Excerpt from a dataset:
===============

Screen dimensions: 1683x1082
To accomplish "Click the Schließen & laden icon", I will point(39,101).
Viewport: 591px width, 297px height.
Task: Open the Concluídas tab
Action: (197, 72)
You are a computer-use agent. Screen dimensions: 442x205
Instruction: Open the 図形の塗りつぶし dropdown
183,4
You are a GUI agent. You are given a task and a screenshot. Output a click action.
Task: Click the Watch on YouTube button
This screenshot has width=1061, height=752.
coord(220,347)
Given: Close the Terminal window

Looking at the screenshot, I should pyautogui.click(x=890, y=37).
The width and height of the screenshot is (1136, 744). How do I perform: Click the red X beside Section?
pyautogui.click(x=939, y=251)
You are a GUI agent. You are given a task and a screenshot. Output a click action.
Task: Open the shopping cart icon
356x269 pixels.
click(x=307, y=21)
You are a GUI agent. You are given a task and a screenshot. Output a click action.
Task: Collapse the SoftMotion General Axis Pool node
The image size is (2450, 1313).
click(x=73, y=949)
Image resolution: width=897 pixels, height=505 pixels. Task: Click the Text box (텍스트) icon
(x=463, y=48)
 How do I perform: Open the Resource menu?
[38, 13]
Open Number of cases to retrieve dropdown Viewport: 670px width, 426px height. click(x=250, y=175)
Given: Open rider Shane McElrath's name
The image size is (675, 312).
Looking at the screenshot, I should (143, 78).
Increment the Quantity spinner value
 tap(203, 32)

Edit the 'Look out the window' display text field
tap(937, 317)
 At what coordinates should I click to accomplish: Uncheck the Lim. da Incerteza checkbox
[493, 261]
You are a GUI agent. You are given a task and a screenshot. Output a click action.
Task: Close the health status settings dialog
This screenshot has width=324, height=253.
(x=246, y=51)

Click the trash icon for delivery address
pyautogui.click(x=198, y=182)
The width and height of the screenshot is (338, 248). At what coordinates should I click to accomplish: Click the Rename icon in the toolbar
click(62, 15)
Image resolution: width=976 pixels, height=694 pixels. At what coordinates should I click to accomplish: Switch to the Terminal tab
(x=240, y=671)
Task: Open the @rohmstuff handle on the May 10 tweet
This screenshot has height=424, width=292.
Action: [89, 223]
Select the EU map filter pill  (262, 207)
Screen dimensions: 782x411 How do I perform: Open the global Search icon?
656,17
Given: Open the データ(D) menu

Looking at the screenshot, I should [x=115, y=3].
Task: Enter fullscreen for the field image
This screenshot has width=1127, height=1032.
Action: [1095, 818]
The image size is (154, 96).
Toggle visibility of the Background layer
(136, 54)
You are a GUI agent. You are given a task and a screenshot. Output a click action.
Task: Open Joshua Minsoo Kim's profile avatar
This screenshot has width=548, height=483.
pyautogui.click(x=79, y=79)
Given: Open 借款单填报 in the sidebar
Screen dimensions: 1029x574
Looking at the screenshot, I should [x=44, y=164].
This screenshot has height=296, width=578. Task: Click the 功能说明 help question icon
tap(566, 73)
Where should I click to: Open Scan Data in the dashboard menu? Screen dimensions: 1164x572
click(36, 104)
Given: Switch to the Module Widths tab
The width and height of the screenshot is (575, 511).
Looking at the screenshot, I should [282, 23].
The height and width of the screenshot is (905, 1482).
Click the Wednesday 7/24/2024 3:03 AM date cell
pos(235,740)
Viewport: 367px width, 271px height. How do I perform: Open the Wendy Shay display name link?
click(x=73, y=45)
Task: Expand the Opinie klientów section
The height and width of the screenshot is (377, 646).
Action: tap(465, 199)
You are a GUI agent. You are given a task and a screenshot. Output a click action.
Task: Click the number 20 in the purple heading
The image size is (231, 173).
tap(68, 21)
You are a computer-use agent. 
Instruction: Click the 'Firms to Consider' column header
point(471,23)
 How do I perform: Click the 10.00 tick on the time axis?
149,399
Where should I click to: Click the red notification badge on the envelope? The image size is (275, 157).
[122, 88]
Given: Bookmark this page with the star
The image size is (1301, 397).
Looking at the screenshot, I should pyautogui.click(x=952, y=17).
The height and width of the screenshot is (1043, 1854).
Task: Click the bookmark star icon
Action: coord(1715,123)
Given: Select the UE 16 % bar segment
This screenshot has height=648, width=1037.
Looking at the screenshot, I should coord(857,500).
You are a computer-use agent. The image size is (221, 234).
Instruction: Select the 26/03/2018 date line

===============

- **Your instructions**
Return verbatim the stretch of rows from the line containing "The image size is (154, 96)." through the final row, including both ends.

- **Written solution**
The image size is (154, 96).
Toggle visibility of the Background layer
(136, 54)
You are a GUI agent. You are given a task and a screenshot. Output a click action.
Task: Open Joshua Minsoo Kim's profile avatar
This screenshot has width=548, height=483.
pyautogui.click(x=79, y=79)
Given: Open 借款单填报 in the sidebar
Screen dimensions: 1029x574
Looking at the screenshot, I should [x=44, y=164].
This screenshot has height=296, width=578. Task: Click the 功能说明 help question icon
tap(566, 73)
Where should I click to: Open Scan Data in the dashboard menu? Screen dimensions: 1164x572
click(36, 104)
Given: Switch to the Module Widths tab
The width and height of the screenshot is (575, 511).
Looking at the screenshot, I should [282, 23].
The height and width of the screenshot is (905, 1482).
Click the Wednesday 7/24/2024 3:03 AM date cell
pos(235,740)
Viewport: 367px width, 271px height. How do I perform: Open the Wendy Shay display name link?
click(x=73, y=45)
Task: Expand the Opinie klientów section
The height and width of the screenshot is (377, 646).
Action: tap(465, 199)
You are a GUI agent. You are given a task and a screenshot. Output a click action.
Task: Click the number 20 in the purple heading
The image size is (231, 173).
tap(68, 21)
You are a computer-use agent. 
Instruction: Click the 'Firms to Consider' column header
point(471,23)
 How do I perform: Click the 10.00 tick on the time axis?
149,399
Where should I click to: Click the red notification badge on the envelope? The image size is (275, 157).
[122, 88]
Given: Bookmark this page with the star
The image size is (1301, 397).
Looking at the screenshot, I should pyautogui.click(x=952, y=17).
The height and width of the screenshot is (1043, 1854).
Task: Click the bookmark star icon
Action: coord(1715,123)
Given: Select the UE 16 % bar segment
This screenshot has height=648, width=1037.
Looking at the screenshot, I should coord(857,500).
You are a computer-use agent. The image size is (221, 234).
Instruction: Select the 26/03/2018 date line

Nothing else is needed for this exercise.